======== Materials provided ========

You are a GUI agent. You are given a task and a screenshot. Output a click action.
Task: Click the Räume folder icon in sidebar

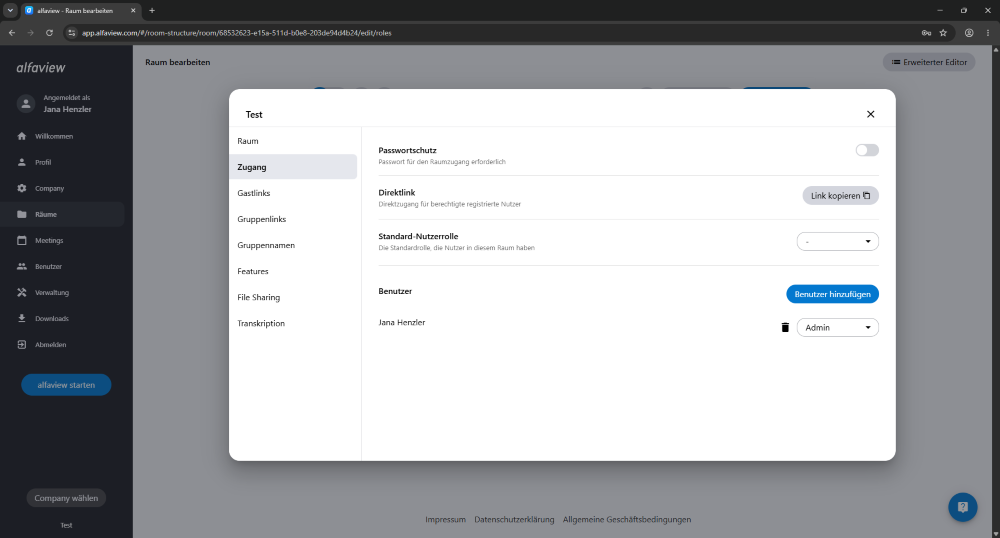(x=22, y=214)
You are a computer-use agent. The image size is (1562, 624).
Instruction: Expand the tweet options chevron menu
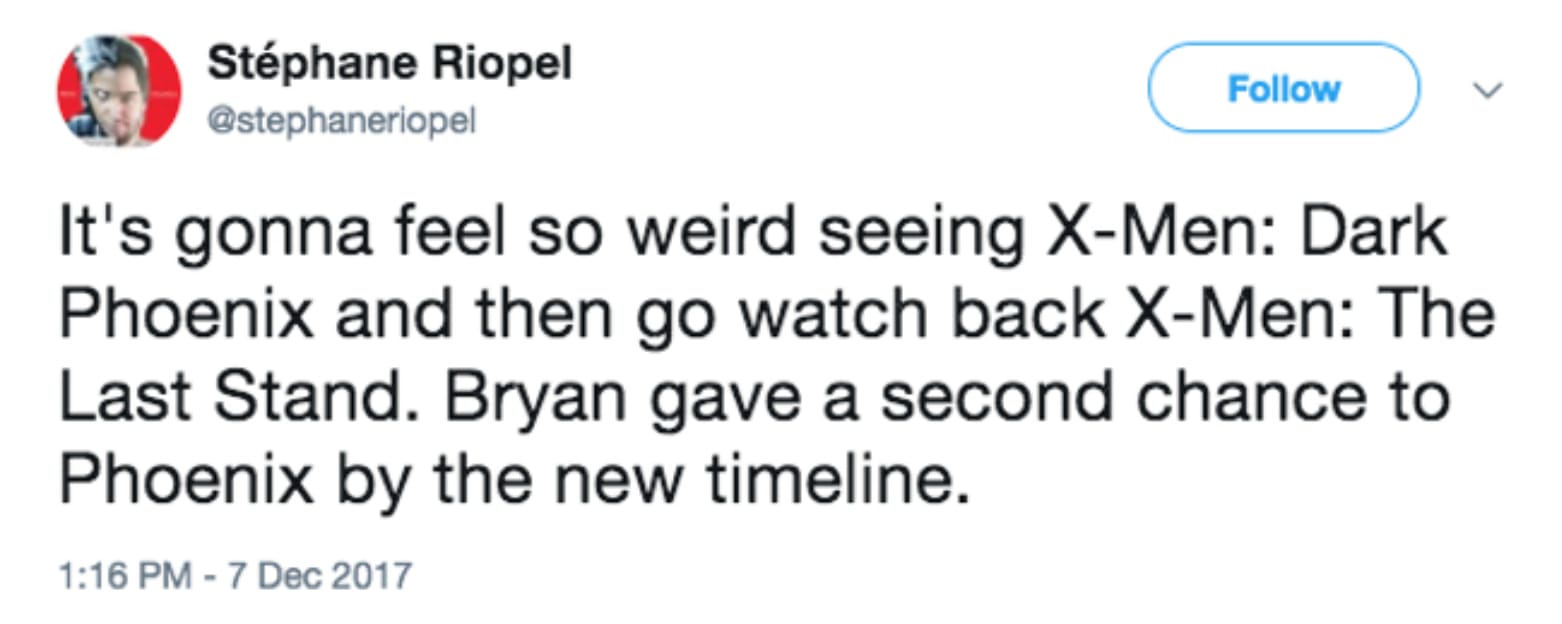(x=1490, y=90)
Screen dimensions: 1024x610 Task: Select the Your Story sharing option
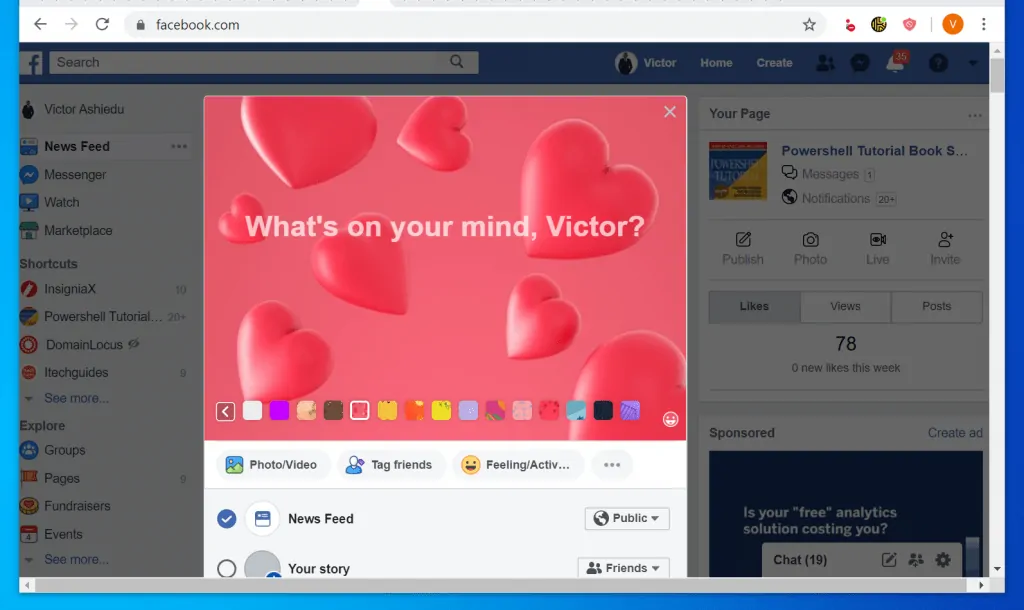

========

Assigned task
Pictures stay out of this copy; write out the entries above exactly.

Output below
You are a GUI agent. You are given a task and a screenshot. Output a click action.
Task: Click the Räume folder icon in sidebar

(x=22, y=214)
You are a computer-use agent. The image size is (1562, 624).
Instruction: Expand the tweet options chevron menu
(x=1490, y=90)
Screen dimensions: 1024x610 Task: Select the Your Story sharing option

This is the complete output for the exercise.